===== Brano da leggere =====

Pertanto, non ci possono essere manuali di riferimento in cui inquadrare in uno schema la persona. Perché il mio paziente Nicola è unico, e io sono unico come terapeuta e ci influenziamo reciprocamente nel nostro modo di essere in terapia.

Perciò prima di impegnarmi in una terapia, da alcuni anni faccio lungo colloquio conoscitivo del problema e della sua storia sintomatica, informativo della tecnica della psicoterapia familiare e relazionale, della presentazione di chi sono io di cosa posso fare per lui. Mi piace spiegare chi sono, cosa faccio, come lo faccio e cosa posso fare e se posso fare per lui. Non ho resistenze a parlare di me e della mia storia. Me lo posso permettere, la mia età e l’esperienza mi fanno essere libero in questo, perché sono convinto che la psicoterapia è una relazione ed un incontro, e in una relazione sana e autentica il coinvolgimento è necessario, pur nel rispetto della diversità di ruolo e di persona

Spiego nel primo colloquio che l’essere in psicoterapia presuppone che i protagonisti (paziente/i e terapeuta) hanno un ruolo in un lavoro di ricerca per scoprire e trovare quello che cerchiamo: la causa del malessere, il sintomo e il suo significato. Spiego allora, che il lavoro che ci aspetta è una ricerca di quando, come, e perché è comparso il sintomo.

===== Dati forniti =====

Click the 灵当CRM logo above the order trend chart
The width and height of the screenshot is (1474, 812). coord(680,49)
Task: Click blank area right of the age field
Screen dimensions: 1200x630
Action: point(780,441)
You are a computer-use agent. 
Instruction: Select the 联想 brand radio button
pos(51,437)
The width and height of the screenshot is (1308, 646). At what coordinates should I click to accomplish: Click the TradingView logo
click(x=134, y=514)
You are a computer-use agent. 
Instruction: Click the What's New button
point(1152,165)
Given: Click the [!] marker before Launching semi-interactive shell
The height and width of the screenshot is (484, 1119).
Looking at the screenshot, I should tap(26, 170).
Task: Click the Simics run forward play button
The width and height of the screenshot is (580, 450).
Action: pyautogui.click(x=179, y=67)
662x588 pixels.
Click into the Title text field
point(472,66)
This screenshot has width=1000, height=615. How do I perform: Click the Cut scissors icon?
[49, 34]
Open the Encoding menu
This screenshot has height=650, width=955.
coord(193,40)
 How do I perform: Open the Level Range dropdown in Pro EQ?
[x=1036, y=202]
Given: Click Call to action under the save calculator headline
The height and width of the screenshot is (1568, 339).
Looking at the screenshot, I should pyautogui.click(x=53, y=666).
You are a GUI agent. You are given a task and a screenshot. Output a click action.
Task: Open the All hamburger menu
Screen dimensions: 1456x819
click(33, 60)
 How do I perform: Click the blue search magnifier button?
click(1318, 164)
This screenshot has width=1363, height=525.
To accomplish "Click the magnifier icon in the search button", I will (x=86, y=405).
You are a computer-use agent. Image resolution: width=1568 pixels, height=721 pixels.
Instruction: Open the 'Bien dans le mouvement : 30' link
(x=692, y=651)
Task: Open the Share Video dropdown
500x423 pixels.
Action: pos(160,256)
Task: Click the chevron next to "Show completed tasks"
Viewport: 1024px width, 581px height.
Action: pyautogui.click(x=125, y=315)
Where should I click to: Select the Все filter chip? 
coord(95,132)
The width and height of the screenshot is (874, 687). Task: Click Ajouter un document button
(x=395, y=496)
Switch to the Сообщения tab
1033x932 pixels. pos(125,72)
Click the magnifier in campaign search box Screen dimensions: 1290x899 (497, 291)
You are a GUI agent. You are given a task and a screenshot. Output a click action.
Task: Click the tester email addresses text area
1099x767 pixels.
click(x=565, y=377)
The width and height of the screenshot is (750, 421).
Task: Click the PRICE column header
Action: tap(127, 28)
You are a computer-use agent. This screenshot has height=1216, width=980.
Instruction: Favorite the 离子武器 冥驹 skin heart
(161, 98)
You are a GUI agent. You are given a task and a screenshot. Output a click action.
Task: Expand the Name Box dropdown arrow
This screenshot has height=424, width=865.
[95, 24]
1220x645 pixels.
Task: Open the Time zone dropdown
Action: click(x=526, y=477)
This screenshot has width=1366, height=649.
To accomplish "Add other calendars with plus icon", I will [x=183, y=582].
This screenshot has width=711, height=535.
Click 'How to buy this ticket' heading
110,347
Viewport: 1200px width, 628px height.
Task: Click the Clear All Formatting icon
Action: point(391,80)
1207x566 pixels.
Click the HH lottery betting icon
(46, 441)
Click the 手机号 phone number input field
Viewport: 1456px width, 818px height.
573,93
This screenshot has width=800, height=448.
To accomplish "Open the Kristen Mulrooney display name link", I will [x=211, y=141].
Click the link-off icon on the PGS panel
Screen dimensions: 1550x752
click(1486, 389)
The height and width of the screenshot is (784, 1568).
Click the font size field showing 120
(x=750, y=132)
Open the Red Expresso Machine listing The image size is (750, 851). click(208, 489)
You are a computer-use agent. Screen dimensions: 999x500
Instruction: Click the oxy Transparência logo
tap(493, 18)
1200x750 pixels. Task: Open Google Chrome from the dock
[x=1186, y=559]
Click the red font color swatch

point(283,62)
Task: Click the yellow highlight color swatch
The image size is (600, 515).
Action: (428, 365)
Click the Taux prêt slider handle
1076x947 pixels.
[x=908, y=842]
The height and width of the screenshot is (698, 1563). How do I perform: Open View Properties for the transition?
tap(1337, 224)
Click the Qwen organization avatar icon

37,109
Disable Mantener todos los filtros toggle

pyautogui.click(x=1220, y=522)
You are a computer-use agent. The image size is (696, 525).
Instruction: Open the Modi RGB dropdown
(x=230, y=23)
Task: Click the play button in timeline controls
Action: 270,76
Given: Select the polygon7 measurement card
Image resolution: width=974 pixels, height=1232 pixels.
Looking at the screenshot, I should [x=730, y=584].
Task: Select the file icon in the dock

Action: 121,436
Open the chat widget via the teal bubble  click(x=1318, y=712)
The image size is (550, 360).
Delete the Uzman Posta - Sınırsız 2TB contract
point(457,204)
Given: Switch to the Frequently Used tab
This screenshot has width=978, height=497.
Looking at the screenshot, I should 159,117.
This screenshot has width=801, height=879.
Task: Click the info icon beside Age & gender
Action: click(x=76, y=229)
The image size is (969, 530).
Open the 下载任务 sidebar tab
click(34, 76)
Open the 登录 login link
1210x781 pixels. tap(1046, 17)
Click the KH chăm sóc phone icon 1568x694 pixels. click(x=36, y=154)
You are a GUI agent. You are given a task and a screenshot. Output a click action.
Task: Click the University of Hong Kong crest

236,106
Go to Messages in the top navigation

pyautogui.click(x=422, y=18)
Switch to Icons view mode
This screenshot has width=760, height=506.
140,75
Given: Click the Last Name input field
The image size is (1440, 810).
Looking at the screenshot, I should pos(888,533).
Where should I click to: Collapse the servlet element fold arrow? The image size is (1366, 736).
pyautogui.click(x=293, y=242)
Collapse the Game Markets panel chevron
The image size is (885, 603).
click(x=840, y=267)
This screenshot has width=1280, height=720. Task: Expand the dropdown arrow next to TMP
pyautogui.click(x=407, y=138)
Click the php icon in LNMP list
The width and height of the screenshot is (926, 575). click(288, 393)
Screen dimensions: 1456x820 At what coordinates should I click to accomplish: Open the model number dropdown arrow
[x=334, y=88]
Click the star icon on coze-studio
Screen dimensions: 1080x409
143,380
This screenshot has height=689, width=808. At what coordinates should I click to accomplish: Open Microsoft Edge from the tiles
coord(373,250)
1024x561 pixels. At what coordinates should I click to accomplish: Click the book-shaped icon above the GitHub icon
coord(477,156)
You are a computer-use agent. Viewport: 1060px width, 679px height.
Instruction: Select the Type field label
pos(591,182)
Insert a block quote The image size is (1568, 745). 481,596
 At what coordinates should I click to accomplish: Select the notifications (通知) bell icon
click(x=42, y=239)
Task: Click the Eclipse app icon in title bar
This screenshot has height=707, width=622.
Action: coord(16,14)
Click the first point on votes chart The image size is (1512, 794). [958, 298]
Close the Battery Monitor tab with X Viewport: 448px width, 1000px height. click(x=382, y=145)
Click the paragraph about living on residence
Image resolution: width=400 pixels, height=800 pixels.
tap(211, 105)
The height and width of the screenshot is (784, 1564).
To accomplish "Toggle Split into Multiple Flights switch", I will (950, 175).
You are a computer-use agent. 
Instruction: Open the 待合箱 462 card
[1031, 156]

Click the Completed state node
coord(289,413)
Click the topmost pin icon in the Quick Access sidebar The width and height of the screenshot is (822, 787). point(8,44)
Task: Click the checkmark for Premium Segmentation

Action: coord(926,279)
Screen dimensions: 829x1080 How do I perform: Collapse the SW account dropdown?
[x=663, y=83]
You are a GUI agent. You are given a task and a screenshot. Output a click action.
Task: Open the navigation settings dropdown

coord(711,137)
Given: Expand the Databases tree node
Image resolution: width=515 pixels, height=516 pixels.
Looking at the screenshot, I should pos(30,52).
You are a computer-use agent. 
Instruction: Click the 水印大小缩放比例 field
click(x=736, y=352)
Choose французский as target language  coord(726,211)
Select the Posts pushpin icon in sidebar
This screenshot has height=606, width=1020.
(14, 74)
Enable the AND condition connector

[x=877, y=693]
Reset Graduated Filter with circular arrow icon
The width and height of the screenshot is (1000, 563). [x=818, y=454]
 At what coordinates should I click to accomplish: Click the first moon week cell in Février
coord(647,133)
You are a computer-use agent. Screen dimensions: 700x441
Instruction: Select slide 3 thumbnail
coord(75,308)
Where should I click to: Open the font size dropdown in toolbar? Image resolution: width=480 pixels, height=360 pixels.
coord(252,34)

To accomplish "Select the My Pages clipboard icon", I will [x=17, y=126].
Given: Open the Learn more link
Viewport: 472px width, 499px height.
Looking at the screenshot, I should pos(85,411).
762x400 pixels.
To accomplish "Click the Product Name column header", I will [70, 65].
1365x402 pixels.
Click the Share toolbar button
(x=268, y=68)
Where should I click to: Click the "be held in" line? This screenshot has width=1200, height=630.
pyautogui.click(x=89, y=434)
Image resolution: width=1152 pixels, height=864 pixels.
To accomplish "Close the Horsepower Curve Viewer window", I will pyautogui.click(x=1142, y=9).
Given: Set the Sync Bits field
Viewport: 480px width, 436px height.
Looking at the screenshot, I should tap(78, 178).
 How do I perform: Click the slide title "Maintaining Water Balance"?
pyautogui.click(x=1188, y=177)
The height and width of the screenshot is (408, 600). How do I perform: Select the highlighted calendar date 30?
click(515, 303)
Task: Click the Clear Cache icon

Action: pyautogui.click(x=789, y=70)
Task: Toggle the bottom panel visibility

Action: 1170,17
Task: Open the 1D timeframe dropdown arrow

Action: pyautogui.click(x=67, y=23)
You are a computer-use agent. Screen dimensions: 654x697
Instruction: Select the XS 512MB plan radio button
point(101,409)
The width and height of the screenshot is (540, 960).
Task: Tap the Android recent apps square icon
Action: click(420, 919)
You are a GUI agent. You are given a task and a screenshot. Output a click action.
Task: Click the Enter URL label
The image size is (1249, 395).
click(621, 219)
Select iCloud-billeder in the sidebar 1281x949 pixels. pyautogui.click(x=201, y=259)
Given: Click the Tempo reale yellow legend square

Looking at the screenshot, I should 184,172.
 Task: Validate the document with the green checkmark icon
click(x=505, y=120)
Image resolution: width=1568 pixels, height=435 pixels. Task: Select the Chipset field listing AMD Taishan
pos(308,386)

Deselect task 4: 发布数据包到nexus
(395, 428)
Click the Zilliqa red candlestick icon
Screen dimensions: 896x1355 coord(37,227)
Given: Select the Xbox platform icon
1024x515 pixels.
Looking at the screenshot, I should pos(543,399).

=====

*Compito da svolgere 1*:
Rispondi in base al brano sulla psicoterapia:
(a) Come si chiama il paziente nominato?
(b) Che cosa fa chi scrive, da alcuni anni, prima di impegnarsi in una terapia?
(c) Il lavoro che aspetta paziente e terapeuta è una ricerca di che cosa?
*Compito da svolgere 2*: Prosegui il brano sulla psicoterapia a partire dall'ultima frase riportata.

*Risposta al compito 1*:
(a) Nicola.
(b) Fa un lungo colloquio conoscitivo del problema e della sua storia sintomatica, in cui informa sulla tecnica della psicoterapia familiare e relazionale e presenta chi è e che cosa può fare per lui.
(c) Di quando, come e perché è comparso il sintomo.

*Risposta al compito 2*:
E in questa ricerca protagonista è il paziente anche se c’è una guida, il terapeuta, che osserva, vigila, spiega, fa ipotesi, assiste. Ma chi deve mettersi in gioco attivamente è il paziente, anche se come suggerisce Eric Berne: il terapeuta segua il paziente, “tre passi indietro”.

La psicoterapia non è un semplice dare a chi chiede, se non c’è una condivisione di ruoli diversi e impegno reciproco a fare ed essere nel percorso conoscitivo e terapeutico.

Ho fatto mia da tempo la tesi socratica “So di non sapere” applicata alla pratica psicoterapeutica per cui ogni problema che la persona mi presenta è per me sempre nuovo, perché unico, come unica è la persona che lo vive e il modo in cui ne soffre. Ho abbandonato la pretesa scientifica di classificare, diagnosticare, inquadrare la persona facendone un “caso” freddo e spersonalizzato, e lo confesso apertamente all’altro al primo colloquio di consultazione gratuito che l’unica possibilità che gli posso offrire è quello di fare un viaggio “assieme” verso l’ignoto, perché fondamentalmente l’arte psicoterapeutica è una ricerca di senso del malessere partendo dalla ricostruzione della storia individuale, ma anche di quella familiare.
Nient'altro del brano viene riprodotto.